#661) Two-Lane Blacktop (1971)

#661) Two-Lane Blacktop (1971)

OR “I’ve Seen Tires and I Seem Drained”

Directed by Monte Hellman

Written by Rudolph Wurlitzer and Will Corry

Class of 2012

The Plot: Two guys known only as the Driver and the Mechanic (James Taylor and Dennis Wilson) drive their souped-up 1955 Chevrolet 150 across country, earning quick cash in illegal drag races. In the process they pick up a free-spirited young woman (“The Girl” – Laurie Bird) and have brief, antagonistic encounters with an older man who drives a Pontiac GTO (Warren Oates). While everyone is stopped at a gas station in New Mexico, the Driver and Mechanic challenge GTO to a race to Washington D.C. What follows is either an artsy introspective meditation on isolation in modern America or the most boring race movie ever made.
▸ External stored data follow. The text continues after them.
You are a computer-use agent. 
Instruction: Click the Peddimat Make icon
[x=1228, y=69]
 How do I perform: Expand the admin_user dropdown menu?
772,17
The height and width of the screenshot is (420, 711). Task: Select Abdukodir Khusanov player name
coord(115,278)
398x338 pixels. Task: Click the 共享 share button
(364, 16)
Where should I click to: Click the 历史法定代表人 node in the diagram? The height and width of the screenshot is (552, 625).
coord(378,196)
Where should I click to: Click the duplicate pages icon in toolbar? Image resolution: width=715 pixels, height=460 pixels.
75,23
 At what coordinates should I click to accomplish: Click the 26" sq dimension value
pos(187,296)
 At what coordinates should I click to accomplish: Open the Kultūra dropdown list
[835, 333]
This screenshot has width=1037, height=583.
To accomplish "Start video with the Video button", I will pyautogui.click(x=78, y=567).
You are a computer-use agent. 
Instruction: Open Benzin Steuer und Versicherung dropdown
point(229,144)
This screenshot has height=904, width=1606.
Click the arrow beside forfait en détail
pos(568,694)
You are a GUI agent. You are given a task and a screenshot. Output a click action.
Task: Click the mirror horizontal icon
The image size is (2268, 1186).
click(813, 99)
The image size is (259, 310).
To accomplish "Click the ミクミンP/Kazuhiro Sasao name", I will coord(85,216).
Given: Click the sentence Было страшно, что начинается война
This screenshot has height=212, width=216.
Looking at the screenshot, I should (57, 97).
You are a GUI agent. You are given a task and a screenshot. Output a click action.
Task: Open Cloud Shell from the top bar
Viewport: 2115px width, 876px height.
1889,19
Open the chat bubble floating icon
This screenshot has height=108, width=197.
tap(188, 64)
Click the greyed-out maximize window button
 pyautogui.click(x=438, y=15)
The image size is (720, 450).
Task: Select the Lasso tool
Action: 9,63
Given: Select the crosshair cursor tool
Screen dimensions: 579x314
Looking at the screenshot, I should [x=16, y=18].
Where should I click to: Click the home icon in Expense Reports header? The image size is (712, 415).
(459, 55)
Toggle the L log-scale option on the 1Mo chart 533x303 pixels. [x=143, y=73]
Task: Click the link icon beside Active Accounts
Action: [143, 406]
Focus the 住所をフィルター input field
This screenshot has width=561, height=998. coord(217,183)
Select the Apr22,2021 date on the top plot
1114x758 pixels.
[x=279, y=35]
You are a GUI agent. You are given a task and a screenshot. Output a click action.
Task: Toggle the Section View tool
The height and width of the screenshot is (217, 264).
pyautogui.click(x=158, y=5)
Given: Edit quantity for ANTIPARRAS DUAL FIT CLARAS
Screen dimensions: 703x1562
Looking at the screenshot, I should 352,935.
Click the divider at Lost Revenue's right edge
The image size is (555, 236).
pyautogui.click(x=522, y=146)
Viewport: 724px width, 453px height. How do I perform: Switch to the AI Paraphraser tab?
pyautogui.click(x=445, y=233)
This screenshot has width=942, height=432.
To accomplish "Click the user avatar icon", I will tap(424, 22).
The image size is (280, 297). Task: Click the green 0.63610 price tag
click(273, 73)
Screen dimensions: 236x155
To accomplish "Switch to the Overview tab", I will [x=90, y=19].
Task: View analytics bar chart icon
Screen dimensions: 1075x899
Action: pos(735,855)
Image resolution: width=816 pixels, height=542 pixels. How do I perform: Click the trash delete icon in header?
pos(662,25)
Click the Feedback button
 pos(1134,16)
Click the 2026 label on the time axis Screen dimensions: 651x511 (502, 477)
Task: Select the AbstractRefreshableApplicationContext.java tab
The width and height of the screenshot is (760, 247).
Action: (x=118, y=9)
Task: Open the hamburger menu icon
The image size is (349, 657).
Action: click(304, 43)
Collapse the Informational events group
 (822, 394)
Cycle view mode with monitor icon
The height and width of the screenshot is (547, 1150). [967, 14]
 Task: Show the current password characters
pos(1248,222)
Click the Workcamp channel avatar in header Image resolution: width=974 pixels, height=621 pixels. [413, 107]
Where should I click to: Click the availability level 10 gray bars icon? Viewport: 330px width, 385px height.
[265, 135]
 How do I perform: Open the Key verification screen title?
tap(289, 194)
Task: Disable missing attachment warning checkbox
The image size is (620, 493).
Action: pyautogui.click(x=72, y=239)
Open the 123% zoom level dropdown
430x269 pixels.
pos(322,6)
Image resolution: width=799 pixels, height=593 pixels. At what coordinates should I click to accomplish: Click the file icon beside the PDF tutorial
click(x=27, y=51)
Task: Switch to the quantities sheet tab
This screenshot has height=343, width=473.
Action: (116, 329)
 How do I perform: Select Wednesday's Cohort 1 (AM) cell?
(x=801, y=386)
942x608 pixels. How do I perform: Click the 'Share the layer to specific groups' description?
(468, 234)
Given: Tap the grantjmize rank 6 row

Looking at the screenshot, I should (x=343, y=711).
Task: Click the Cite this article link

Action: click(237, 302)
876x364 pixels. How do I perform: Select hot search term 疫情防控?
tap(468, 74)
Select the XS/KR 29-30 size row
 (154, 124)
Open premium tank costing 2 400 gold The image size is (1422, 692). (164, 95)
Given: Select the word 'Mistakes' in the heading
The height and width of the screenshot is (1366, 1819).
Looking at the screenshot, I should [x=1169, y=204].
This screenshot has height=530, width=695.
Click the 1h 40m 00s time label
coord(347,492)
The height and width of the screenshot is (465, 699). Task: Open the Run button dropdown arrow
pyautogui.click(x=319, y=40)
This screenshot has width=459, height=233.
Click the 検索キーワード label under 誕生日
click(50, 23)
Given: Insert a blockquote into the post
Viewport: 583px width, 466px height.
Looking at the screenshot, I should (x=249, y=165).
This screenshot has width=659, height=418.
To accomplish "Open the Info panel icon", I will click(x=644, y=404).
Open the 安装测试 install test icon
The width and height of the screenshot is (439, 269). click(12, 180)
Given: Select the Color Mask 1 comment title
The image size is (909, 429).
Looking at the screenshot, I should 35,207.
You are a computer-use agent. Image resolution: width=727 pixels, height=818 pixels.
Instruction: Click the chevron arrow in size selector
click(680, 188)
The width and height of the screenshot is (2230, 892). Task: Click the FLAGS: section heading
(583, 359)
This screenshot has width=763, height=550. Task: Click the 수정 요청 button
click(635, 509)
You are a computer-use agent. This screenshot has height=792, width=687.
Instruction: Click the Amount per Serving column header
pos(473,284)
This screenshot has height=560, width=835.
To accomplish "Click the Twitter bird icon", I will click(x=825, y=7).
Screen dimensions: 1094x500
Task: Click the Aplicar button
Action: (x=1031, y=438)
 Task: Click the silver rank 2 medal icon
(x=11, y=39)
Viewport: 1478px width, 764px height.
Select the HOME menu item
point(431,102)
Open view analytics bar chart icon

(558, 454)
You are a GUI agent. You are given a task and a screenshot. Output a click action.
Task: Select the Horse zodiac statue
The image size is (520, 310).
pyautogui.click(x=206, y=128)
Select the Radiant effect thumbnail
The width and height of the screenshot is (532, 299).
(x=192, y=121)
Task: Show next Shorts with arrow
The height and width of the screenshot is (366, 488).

Why It Matters: The NFR contextualizes the film within “a spate of innovative, low-budget films by young filmmakers influenced by European directors” throughout the early ’70s. An essay by writer Sam Adams is a deep-dive into the film’s subtext.

But Does It Really?: Sometimes this blog teaches me something about myself, and today that something is that I really don’t care for the counterculture film movement of the late ’60s/early ’70s. There are people who love “Two-Lane Blacktop” and compare it favorably to the European art house movies that inspired it; I am not one of those people. What many find profound and insightful, I found just plain uninteresting. I suspect like so many other movies of its time this is another “You had to be there” kind of movie: My 2023 viewpoint just can’t get into what this movie was trying to tell a 1971 audience. “Two-Lane Blacktop” makes the list as an underground cult movie with a strong reputation amongst hardcore cinephiles, and therefore earns its NFR designation, but just barely in my humble opinion.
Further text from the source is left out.